Document extract START

With the exception of Finding of Fact number 44 of the adjudicatory portion of the order and number 4 of the dispositional portion of the order, mother does not challenge the trial court's findings of fact, and father disputes none of the trial court's findings. Consequently, with the exception of Findings of Fact 4 and 44 as to mother, we are bound by the trial court's findings. See Koufman v. Koufman, 330 N.C. 93, 97, 408 S.E.2d 729, 731 (1991) (unchallenged findings are deemed supported by competent evidence and are binding on appeal).

Regarding Findings of Fact number 4 and number 44, mother contends that they are contradictory, claiming that Finding number 44 implied that there are certain actions that the parents could take in order to change their circumstances and make their home safer for A.P.H., Jr. Mother further argues that there was no competent evidence that all possible services that could be offered to the respondents have been exhausted. We are not persuaded. Adam Myslinski, a DSS social worker, testified that he was unaware of any services that could be provided to ensure the infant juvenile's safe return to respondents' home. Moreover, the trial court's findings of fact, when read as a whole, demonstrate that D.H. had been injured while in respondents' care due to non-accidental means; no reasonable explanation was given by respondents for D.H.'s injuries; respondents believe there is no problem in their home; and respondents claim that D.H.'s injuries were a fabrication and the result of a conspiracy by health care providers and DSS. Consequently, the trial court concluded that despite the prior provision of services to the respondents, circumstances had failed to change and A.P.H., Jr. was at risk of injury and neglect should he be returned to respondents' care. On this record, we hold that the trial court did not err by concluding that efforts to reunify A.P.H., Jr. with respondents were futile and inconsistent with the child's safety, health, and welfare and need for permanency.

Document extract END

> Activity: Please transcribe the court ruling excerpt, starting with "With the exception of Finding of" and going on through "binding on appeal).". The material placed after the court ruling excerpt has no connection to it.

Given information START

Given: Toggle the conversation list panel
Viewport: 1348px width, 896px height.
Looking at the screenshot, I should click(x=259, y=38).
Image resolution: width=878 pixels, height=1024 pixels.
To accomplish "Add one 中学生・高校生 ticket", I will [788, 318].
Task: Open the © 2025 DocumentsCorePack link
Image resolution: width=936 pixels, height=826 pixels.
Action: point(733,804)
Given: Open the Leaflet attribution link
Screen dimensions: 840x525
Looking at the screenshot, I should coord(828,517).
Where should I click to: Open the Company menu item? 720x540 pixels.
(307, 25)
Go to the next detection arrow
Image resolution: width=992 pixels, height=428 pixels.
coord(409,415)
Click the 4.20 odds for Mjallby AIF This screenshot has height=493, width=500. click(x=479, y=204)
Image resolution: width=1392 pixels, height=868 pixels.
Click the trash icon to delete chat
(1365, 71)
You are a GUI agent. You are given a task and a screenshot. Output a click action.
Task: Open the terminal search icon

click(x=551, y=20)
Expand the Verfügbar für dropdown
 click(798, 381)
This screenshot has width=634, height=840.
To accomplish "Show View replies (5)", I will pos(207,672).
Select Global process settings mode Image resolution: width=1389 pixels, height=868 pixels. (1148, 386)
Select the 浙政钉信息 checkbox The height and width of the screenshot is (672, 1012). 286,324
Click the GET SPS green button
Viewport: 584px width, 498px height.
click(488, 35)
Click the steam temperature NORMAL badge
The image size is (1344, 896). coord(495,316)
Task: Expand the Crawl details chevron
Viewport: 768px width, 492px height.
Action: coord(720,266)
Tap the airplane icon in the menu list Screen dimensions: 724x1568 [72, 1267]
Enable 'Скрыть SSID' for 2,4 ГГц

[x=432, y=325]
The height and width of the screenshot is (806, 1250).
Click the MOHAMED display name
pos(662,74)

Given information END

> Answer section:
With the exception of Finding of Fact number 44 of the adjudicatory portion of the order and number 4 of the dispositional portion of the order, mother does not challenge the trial court's findings of fact, and father disputes none of the trial court's findings. Consequently, with the exception of Findings of Fact 4 and 44 as to mother, we are bound by the trial court's findings. See Koufman v. Koufman, 330 N.C. 93, 97, 408 S.E.2d 729, 731 (1991) (unchallenged findings are deemed supported by competent evidence and are binding on appeal).